Depois de demasiadas conversas familiares que me faziam duvidar de mim mesma, um escalar de tom e de possessividade que chegava a aterrorizar-me, cheguei-me à frente, no final de uma aula, pedindo para falar com a professora. Repeti tudo o que aconteceu, da mesma forma que disse aos meus pais. A reação foi completamente diferente "Beatriz, isso não é amor, é quase terrorismo". O meu mundo abalou, enquanto apenas desconfiava da forma abusiva que a nossa relação se tinha tornado, para aquilo que evoluiu, não era real. Ouvir da boca de outra pessoa uma confirmação dos teus medos é bom e, em igual medida, mau. Bom, porque é um certificado de não-loucura, de sanidade mental que há muito me deixava de pé atrás. As noites insones, o medo, o choro. Mau, porque era mau, uma peste do nosso século. Uma doença silenciosa que mata e esmaga.
Mas eu amava-o. Queria-o. Precisava do Afonso. Ele era o meu pecado favorito. Nesse primeiro momento, defendi-o. Mas sentia-o a milhas de distância de mim... Ele precisava do controlo, do poder de me reduzir a um elemento passivo da relação. A minha mente via-o, eu via isto, cada fim de semana que ele vinha a casa, eu dava mais razão à professora. Eu chorava de medo. Sabia que tinha que sair daquela relação, mas não sabia se seria capaz... queria pedir-lhe para apenas me deixar ir. Pedi-lhe uma vez, passei a noite a chorar com o que tinha ouvido dele, da pessoa com quem tinha idealizado uma vida, uma casa, uma família.
[escreve, meu amor, liberta todo esse mal]
Quando enviei as cartas para as faculdades, ele perguntou "e para a minha?". Disse-lhe que sim [já não sou a tua miúda sim, não mais]. Não queria que ele viesse ao baile, mas apareceu todo arranjado, auxiliado pelas nossas mães.
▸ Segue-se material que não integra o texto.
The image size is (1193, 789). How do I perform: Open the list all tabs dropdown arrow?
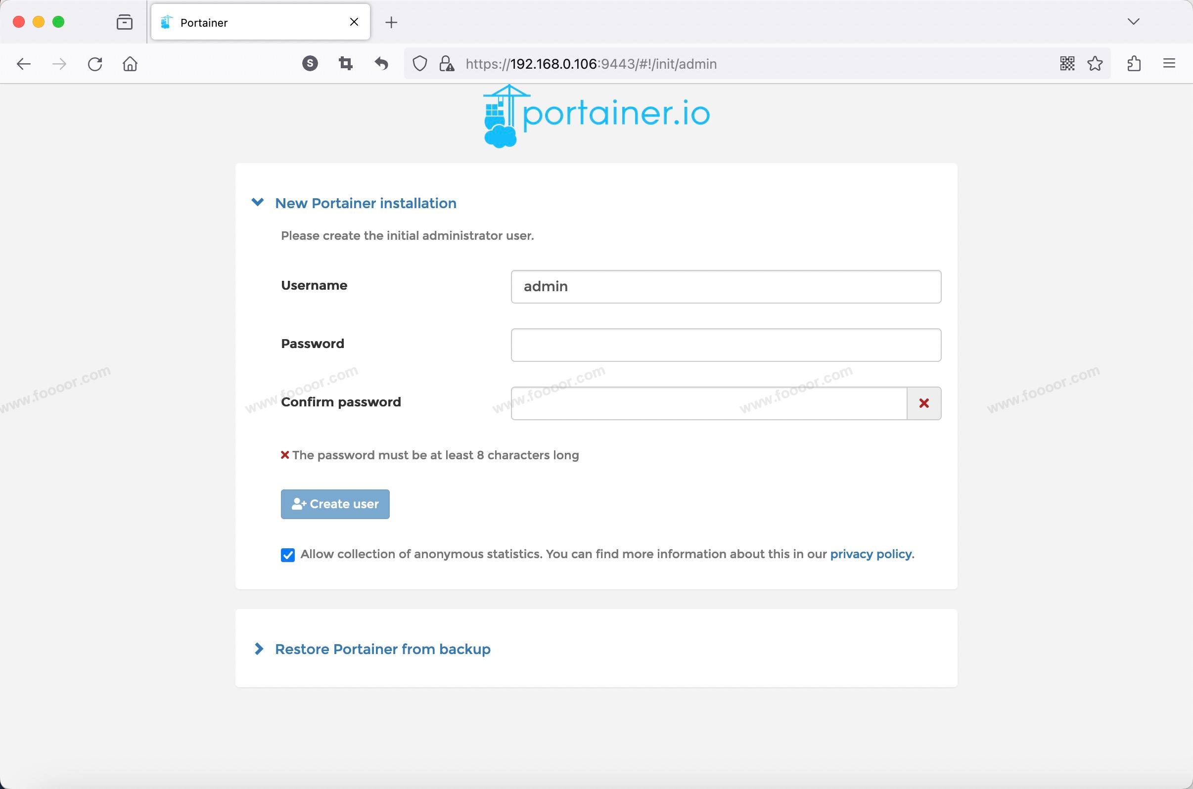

Tremi, ainda era o meu ponto fraco. À ida para o baile, disse que ia cantar. Recebi um olhar de lado, nada mais. Cheguei, sorri à professora [ela espelhou o meu medo de meses atrás], agora, eu tinha o controlo da minha vida. "Esta música é para ti, ouve-a bem". Escapei àquele beijo, assim como a todos os outros que ele tentou. Apenas me conseguiu marcar o braço, com o puxão que me deu, ainda com os nossos mais presentes. Senti o olhar alerta do meu pai. Eu conheço-te, tenho tentado dizer-te não, e aqui estás tu.
Cantar o que ia na alma, vendo a batalha entre nós, a tensão, a forma como ele percebeu que eu não era mais a boneca de trapos que ele queria. Mesmo sendo a principal tentação, ele era o demónio que eu precisava de fugir.
Se não eu, quem iria tomar as rédeas da minha vida? Ele?! Os meus pais?! Não, eu sou minha senhora de mim... Acabou, Afonso, não mais... Conheço-te, expus ao mundo aquilo que era, mas já não é. Falei a tempo, falei no meu tempo...
"I got you figured out, you need to have control
You think that I don't know you, I know you, I know
Trying to tell you now, I've been doing what you want
But I won't be your yes girl, no, not anymore
Just let me go, just let me go
Won't be your yes girl, no, not anymore
Just let me go, just let me go
Won't be your yes girl, no, not anymore
Not anymore"
Notas finais
Todo e qualquer "Afonso", dono e senhor do controlo e da "sua" mulher, não é um amante atencioso.
Falem, gritem, não se deixem ficar e ser a "yes girl" que ele tem à espera.